Puli: Pulihnya Kepulangan, Kembalinya Persatuan

oleh -10572 Dilihat
oleh
Simbah penjual puli dan tempe di Semanu. KH/WG.
Simbah penjual puli dan tempe di Semanu. KH/WG.

KABARHANDAYANI, — Harapan-harapan manusia, yang dijaga terus-menerus nyalanya, meski hanya sekerlip damar, seperti berlalunya kesengsaraan, pengembaraan-suci menemukan sang kekasih, dan lenyapnya-keterpisahan dalam narasi Damar Wulan, barangkali pada suatu ‘waktu-akhir’ akan mampu merangkai-mengikat-menyatukan kembali hal-hal yang di ‘waktu-awal’ dalam kondisi kempel (union). Kemudian karena lakon-hidup mengharuskan terpisah, terserak di titik hampir-mati, merana, sengsara, pada suatu waktu-mitis dapat menemukan pasangannya. Hidup bersatu lagi (reunion).

Dan yang mampu mengikat kembali yang-terserak adalah panganan. Salah satunya puli. Puli, atau dalam penulisan lain pulay, termasuk jenis makanan yang sangat kuna. Puli berbahan beras atau beras pulut (ketan). Pulut itu spirit rekat. Wangsa Gunungkidul sangat dekat dengan bahan ini. Banyak yang tahu, bahwa puli dibuat dari nasi. Para orang generasi sepuh terampil membuatnya. Dalam Ramayana (Kern, 1900) disebutkan: “….pana supathya mastawa sugandha mandhaga puli” (….minuman lezat, minuman kebahagiaan nan harum, bubur nasi, puli). Artinya, kekunaan puli adalah setua para leluhur (wangsa manusia, ras manusia) menapakkan jejaknya di bumi. Melekatkan nama padanya. Melalui kebiasaan-kebiasaan (adat) para leluhur yang tersebut dalam narasi-purwa.

Laku dalam diri puli adalah menjunjung tinggi sesuatu yang hampir sungkur. Memberi harga pada yang miskin nilai. Di dusun-dusun, puli dibuat dari nasi, yang seringnya berada pada kondisi lingir atau tepi atau limit. Ini berarti kondisi ambang antara seger dan wayu. Daripada wayu atau basi, maka dihidupkanlah kembali.

__Tugas yang Diberikan__
Teruskan kutipan teks tentang makanan puli, mulai tepat setelah kalimat terakhirnya. Data yang disertakan sesudah ini tidak berperan dalam pengerjaan apa pun.

__Data yang Tersedia__
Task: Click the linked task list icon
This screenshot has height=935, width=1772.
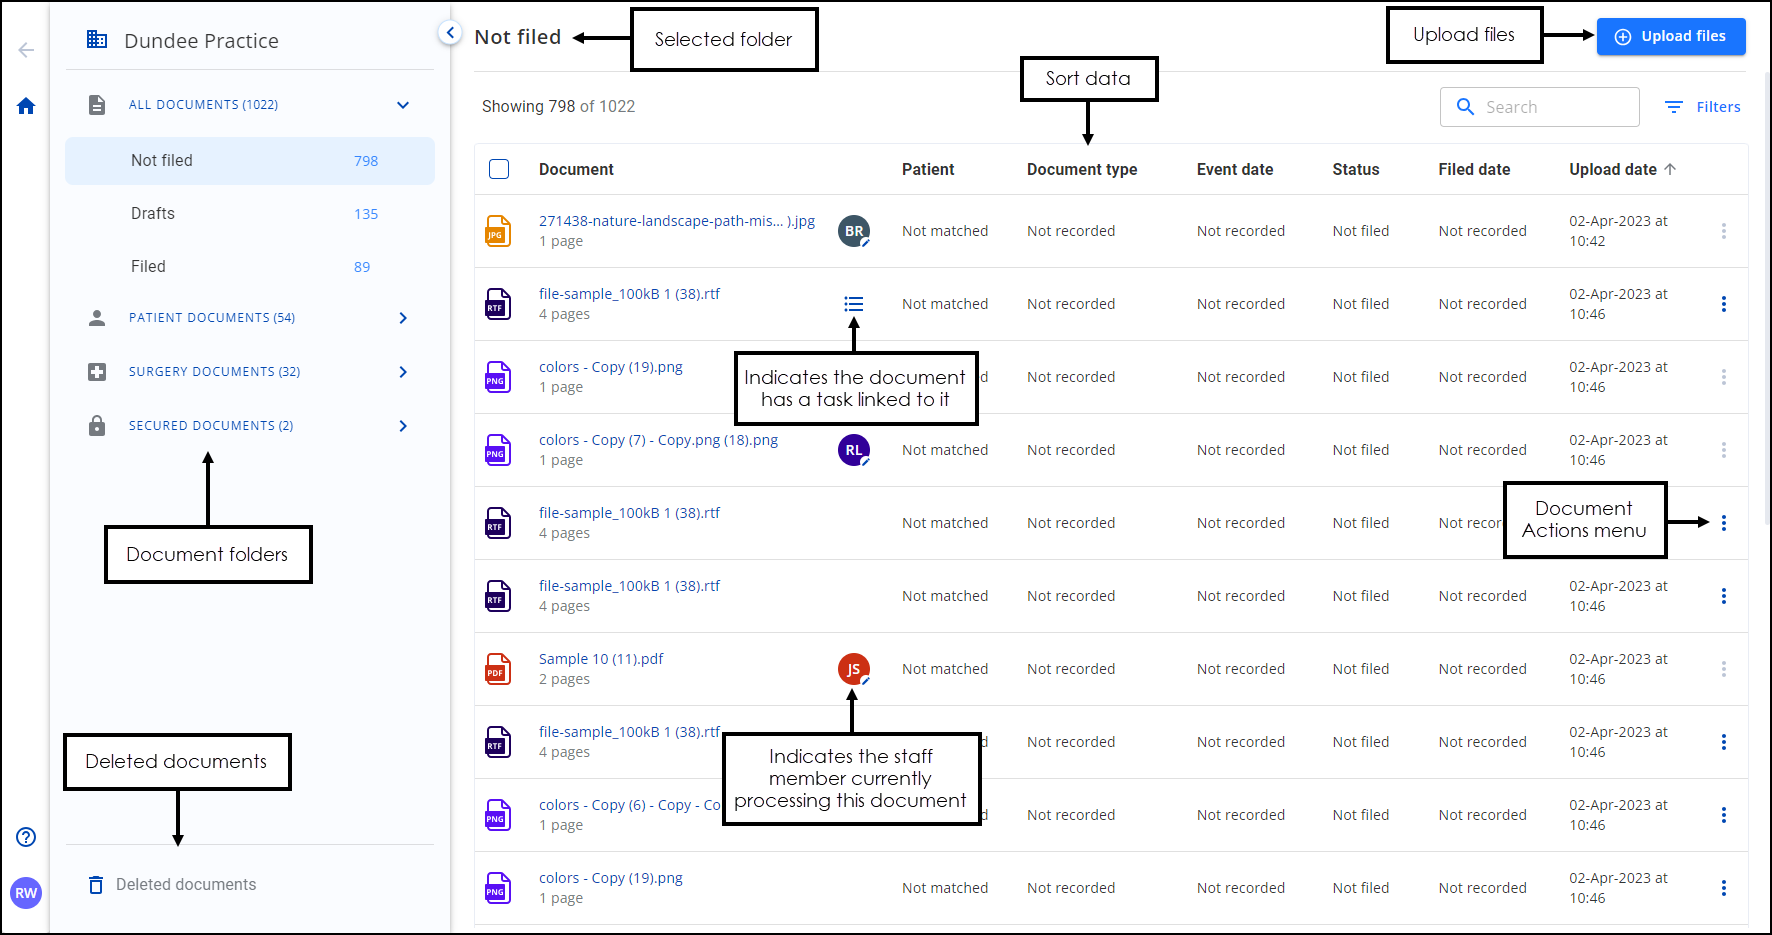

* * *

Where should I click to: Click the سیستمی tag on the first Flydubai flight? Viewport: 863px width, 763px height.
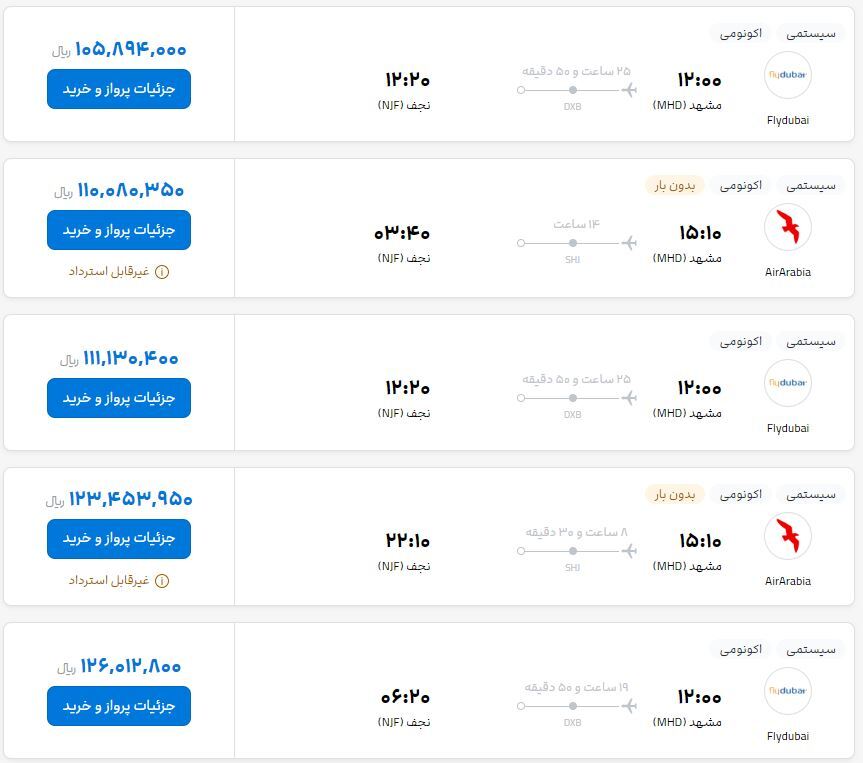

__Hasil Jawaban__
Nasi diberi roh. Dibuatlah olahan berbahan nasi yang bernama puli. Kerja-operasionalnya mumule. Ini adalah kata dalam Bahasa Jawa Kuna yang berarti ‘menghargai tinggi-tinggi’; ‘memberikan penghargaan khusus’. Dalam upacara-upacara tradisional, para anak-cucu menggunakannya untuk memule. Memule itu meninggikan, menghormati, menjunjung tinggi para leluhur yang telah mati-raganya, yang dimantrakan oleh tetua kampung, agar roh leluhur memeroleh ketentraman di alam kelanggengan. Sungguh, ini adalah sebuah penghargaan khusus untuk roh para leluhur, bibit-kawit, yang telah tilar. Agar rohnya kembali suci, rahayu-langgeng, bersatu dengan Sang Maha Roh.

Penghargaan-tinggi dipersembahkan oleh anak-cucu agar para leluhur menggapai tingkatan mulya, mulia. Para leluhur diharapkan masuk tataran kemuliaan. Pada akhirnya, kemuliaan leluhur dapat menular (sumarambah) pada anak-cucu. Di dalam kehidupan material, anak-cucu memperoleh hidup yang terhormat, di hadapan manusia-alam, juga di dalam kehidupan spiritual terhormat di hadapan Sang Parama Atma (Moyangnya Roh). Kemuliaan diperoleh dengan kerja-keras, benturan-benturan, peperangan, atau pertempuran.

Bebak, tutu, tumbuk, gepuk, jojoh, sosoh, dengan teknologi lumpang-alu atau stereotipnya merupakan teknik untuk membuat jalinan yang rekat, erat, kuat, kenthel dalam puli. Ini semacam adu senjata dalam peperangan. Menimbulkan suara: blak-bluk, dhak-dhuk, dhes, plak, plek.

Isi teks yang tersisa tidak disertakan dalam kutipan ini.